Search code examples
ruby-on-railscsvscalabilitydelayed-jobruby-on-rails-3.2

Ruby-on-Rails 3.2: Export a CSV with a large data set (100,000 records)


Introduction

I have a app that has multiple tables, some with and some without associations.

Some tables will be required to hold around 100,000 entries.

The app is using Rails 3.2 on Ruby 1.9 and hosted on Heroku. I have access to workers if needed.

The Requirement in Question

A vital requirement for the app is to allow users to export the data as a CSV - a requirement for this is to allow the user to filter what data they want to export but I am not worrying about that at the moment as you will see from the data below, I have hard-coded what data is to be exported but this does rule out creating a rake task to just export the whole table.

Also the method implemented must be factored to allow to be used by multiple tables to avoid unnessaccery code repeating.

Current Solution

I am implementing delayed_job in my app and performing a CSV generate in a job. While doing this I am following the solution found here at http://www.ayokasystems.com/blog/delegating-long-running-jobs-in-rails/ from 'abdullah'.

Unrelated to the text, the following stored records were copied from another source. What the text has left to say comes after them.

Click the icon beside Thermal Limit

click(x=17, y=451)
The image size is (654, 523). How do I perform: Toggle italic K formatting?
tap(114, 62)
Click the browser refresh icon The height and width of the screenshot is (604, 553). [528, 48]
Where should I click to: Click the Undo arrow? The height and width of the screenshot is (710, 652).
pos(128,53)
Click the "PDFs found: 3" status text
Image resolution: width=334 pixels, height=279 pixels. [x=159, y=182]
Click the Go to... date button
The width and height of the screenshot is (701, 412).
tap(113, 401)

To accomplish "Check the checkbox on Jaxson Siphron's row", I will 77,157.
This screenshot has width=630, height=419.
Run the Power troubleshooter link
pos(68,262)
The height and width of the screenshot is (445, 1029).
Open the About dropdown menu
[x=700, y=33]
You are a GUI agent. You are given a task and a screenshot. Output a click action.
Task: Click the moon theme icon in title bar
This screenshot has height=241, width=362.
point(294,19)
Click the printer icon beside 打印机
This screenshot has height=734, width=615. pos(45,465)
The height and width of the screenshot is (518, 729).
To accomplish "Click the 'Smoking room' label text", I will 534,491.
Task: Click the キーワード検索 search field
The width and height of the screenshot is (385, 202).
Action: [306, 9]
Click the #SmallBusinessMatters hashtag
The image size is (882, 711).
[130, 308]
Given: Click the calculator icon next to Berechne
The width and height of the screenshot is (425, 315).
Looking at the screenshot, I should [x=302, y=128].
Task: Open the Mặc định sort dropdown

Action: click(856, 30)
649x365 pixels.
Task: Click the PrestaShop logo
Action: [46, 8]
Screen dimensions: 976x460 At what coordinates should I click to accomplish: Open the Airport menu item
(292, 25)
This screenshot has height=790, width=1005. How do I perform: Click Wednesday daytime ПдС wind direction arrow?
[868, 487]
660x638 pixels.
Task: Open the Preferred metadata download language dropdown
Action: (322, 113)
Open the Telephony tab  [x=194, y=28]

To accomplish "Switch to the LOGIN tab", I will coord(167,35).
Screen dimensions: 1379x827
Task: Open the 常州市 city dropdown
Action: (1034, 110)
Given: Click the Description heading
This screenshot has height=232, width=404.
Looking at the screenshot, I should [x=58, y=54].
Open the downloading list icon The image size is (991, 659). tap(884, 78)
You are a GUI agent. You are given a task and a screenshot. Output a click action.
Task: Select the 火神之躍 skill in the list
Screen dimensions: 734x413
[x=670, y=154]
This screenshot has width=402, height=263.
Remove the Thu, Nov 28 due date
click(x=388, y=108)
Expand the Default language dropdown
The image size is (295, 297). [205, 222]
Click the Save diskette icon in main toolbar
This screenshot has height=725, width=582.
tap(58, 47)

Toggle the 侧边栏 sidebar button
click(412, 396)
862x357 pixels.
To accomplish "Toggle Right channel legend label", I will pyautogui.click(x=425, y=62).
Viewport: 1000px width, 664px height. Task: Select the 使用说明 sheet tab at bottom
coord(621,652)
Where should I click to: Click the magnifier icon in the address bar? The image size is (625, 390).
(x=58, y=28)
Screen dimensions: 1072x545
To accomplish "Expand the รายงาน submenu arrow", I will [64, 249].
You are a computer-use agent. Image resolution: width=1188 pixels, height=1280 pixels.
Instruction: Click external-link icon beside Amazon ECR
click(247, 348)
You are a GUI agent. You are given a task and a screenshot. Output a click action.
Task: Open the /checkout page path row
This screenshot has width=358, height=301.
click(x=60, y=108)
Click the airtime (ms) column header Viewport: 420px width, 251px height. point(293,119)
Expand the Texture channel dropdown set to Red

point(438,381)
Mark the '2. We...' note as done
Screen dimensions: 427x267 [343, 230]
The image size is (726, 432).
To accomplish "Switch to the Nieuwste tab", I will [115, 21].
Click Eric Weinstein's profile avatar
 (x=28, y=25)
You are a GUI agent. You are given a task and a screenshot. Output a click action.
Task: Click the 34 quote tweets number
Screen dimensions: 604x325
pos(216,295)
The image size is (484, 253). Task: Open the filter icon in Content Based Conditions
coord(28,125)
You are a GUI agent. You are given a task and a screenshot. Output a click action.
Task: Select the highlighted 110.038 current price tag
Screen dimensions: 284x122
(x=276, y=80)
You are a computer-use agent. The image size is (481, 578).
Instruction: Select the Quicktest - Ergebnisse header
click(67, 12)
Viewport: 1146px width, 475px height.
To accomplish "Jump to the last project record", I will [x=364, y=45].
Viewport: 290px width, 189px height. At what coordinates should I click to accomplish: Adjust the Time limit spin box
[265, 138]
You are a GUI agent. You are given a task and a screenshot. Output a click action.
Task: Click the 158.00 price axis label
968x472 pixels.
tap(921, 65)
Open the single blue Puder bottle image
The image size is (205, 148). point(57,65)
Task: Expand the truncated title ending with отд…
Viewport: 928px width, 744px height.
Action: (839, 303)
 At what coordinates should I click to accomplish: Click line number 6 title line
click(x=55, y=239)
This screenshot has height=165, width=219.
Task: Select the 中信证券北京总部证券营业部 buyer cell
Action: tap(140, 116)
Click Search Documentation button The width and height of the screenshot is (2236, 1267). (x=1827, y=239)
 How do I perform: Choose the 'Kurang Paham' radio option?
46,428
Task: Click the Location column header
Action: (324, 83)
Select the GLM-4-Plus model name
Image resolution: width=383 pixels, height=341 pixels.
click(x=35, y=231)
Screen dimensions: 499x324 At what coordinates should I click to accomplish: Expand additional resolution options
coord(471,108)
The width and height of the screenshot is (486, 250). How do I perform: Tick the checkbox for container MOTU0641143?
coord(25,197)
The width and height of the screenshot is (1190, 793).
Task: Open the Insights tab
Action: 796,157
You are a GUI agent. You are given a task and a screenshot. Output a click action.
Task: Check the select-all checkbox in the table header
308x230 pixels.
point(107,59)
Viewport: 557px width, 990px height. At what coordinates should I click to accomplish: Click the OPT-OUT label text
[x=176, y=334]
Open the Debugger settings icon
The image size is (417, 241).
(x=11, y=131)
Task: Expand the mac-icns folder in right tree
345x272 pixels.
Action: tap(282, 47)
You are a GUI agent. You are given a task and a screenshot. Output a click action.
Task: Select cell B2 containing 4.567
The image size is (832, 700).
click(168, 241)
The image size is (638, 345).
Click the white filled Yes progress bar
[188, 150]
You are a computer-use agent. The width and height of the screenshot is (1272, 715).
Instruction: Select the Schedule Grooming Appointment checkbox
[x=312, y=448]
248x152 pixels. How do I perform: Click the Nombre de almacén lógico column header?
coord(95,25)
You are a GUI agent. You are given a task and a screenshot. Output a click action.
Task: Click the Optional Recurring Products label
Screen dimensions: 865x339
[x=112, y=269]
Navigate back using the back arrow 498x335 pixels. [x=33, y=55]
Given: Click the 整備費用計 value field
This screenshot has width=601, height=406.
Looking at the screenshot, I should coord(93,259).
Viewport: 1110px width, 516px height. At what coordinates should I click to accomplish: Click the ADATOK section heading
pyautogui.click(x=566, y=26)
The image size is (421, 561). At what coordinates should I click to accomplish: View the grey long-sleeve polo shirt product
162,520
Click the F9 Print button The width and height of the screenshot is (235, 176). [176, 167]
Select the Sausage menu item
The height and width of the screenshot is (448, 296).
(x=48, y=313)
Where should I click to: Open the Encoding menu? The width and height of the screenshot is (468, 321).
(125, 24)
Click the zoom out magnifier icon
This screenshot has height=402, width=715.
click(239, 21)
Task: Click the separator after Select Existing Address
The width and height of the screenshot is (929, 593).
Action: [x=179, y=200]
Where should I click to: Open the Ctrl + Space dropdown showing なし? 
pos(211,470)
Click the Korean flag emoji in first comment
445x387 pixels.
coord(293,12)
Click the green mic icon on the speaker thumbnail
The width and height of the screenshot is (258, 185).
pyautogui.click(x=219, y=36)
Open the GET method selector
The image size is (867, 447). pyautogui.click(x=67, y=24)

The idea being is to generate the data in CSV format and save it in a LONGTEXT field in the UserJobs table to allow the user to download once complete and at a future time.

The Problem

The method used from the above tutorial works fine in my app until I run a job of 100,000 records at once. To overcome this I have tried to add the cool find_each function to the perform method but delayed job worker reports back a error everytime it tries to process it:

[Worker(host:*** pid:18637)] ReportJob failed with NoMethodError: undefined method `each' for #<Title:0x007ff20c1ec1b0> - 0 failed attempts
[Worker(host:*** pid:18637)] ReportJob failed with NoMethodError: undefined method `each' for #<Title:0x007ff20ec47f18> - 1 failed attempts
[Worker(host:*** pid:18637)] 2 jobs processed at 10.5219 j/s, 2 failed ... 

My code for the perform method is:

def perform
  Title.find_each do |titles|
    csv_data = CSV.generate do |csv|
      titles.each do |t|
        csv << t.to_csv
      end
    end
    user_job = UserJob.find(user_job_id)
    user_job.update_attribute :data, csv_data
  end
end

Can anyone see what the issue could be, I am thinking I have just made a stupid mistake with how I am looping through things.

I am very open to any other suggestions to how to accomplish the requirement in question but please bear in mind the limitations I have with Heroku.


Solution

  • You are trying to iterate with each but titles in this case are instances of title (not array).

    csv_vals = []
    columns = [:name, :release_date, :studio]
    
    Title.find_each(:select => columns) do |title| 
      columns.each {|value| csv_vals << "#{title[value]}"}
    end
    
    # comma separated string 
    csv_string = csv_vals.join(',')
    

    There is more elegant way to formulate CSV string but I am too lazy to experiment.

    What is important is that you are doing SELECT only on columns you need. For 100 000 records that adds to a lot of less bandwidth DB communication. With just find_each you get all columns for each row and you don't need them.